Today’s an important day for gay rights in the U.S., and with that occasion in mind I’m going to share the marriage equality statement we incorporated into our wedding ceremony.
But first, I have a shameful confession: I didn’t want a marriage equality statement in our wedding ceremony.
Don’t get me wrong, I support marriage equality. And I did want to do something to recognize the absurdity that we’re getting married in a country and a commonwealth that wouldn’t even let all the people standing up with me at my wedding marry who they want. I couldn’t let that injustice get off entirely.
But all I wanted to do was spill a drop from our kiddush cup, which is something I adopted from Becca, who found the idea on So You’re EnGAYged. In my vision of the ceremony, we weren’t going to say anything about it, we were just going to do it, and if people asked why later, we’d tell them.
I bullshitted that we should keep our politics to ourselves. I made the comparison to how awful I would find it if I went to a Catholic wedding and the homily was about how gay marriage has to be stopped (this has never happened to me, but I would be shocked if it has never happened. Someone told me about a Christmas Mass that was all about how gay marriage has to be stopped. Buh.)
But that notion is crap. Marriage equality is not politics, it is justice. And really, I was stretching to justify my silence when it was really motivated by my own chicken-shittedness. I had two particular guests in mind, people incredibly important to me, surrogate-parent types. I love them even though they belong to a church that hates gay people. And I was afraid they would walk out, or even just be upset with me, for putting a message of equality in my wedding ceremony. When I type it out that way, it seems so absurd, but I suspect that if you have intolerant loved ones you can relate to that fear.
These people ended up unable to make my wedding, which made me cry myself to sleep, because see above re: surrogate parents. And the next day, searching for some kind of silver lining, I said, “Well, fuck it: we’re going to say something about gay marriage.” [So you know I really am not kidding about how all my justifications for a subtle recognition of marriage equality were complete and utter crap.]
This is the language we used in our ceremony. It is the only part of the ceremony I didn’t write (well, other than the prayers and legally required language and a few other things I lifted from this book and all your ceremonies and never mind), because there were only a couple days left until the wedding and I was otherwise occupied.

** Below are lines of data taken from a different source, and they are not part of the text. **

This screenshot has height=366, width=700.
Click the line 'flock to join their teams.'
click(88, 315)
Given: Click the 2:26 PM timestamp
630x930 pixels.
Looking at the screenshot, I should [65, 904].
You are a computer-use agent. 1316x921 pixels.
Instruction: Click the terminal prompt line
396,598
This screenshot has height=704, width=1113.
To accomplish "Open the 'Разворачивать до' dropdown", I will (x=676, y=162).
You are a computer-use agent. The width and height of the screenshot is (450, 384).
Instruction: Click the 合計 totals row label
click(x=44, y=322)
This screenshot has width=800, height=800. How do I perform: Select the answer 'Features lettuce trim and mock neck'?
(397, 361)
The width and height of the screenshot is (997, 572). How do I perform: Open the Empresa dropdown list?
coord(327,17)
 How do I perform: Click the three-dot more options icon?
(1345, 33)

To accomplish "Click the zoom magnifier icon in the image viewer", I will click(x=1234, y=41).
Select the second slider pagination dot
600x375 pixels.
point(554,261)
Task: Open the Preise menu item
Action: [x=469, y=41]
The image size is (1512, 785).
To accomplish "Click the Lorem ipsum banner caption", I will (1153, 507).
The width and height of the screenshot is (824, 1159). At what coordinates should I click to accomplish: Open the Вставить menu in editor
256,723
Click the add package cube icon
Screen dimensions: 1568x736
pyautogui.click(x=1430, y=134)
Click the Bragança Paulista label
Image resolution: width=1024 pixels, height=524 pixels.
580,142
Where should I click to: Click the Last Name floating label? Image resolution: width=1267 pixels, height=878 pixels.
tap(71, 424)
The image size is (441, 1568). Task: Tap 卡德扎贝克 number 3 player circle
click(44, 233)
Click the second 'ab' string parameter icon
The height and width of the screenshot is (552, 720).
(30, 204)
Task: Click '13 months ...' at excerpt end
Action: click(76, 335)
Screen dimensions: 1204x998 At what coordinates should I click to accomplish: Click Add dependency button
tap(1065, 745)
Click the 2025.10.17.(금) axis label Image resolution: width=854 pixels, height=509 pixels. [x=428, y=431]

Our Wedding MC Scott Ginsberg wrote it for us. [He's written a dozen books in ten years or something, so writing this paragraph was a total cakewalk for him.] I love what he wrote:
“In addition to sharing this wine as a blessing, Robin and Collin will also be spilling a drop of wine in recognition of those couples who cannot marry. This act honors the couples whose love is true, whose commitment is real, but who are not given the same rights as people as fortunate as Robin and Collin. This is not just a drop of wine, but a drop of hope, that someday soon those couple too will be able to experience this kind of awesomeness.”
I took a drop of wine out with my fingertip, the way you do at seder, but Collin surmised that too many people in the audience would not understand that, so he actually tipped the glass and poured some wine onto the carpet [SIDEBAR to our venue: I AM SORRY! IT WAS WHITE WINE!] This prompted at least two people in my bridal hootenanny to turn to their neighbor and whisper, “One for my homos,” because my friends are incorrigible.
It felt right. It belonged in our ceremony, even if it is only a gesture.
A few weeks later, my first-cousin-once-removed’s wife died very suddenly. I sent him a note with my sympathies, mentioning how happy I am that I got to see her one last time at my wedding. He responded, telling me how much Rose had loved our wedding, and shared that they found the acknowledgement of marriage inequality particularly touching because they have a gay son. [Which I didn't know, they have A LOT of kids and I haven't met any of them.] It made me sad to know that I almost missed one of my last chances to show Rose my love because of my own cowardice.
So yes, marriage equality statements in straight people’s wedding ceremonies are mere gestures. Gay people still can’t marry the partner of their choosing in Pennsylvania. But even gestures mean something.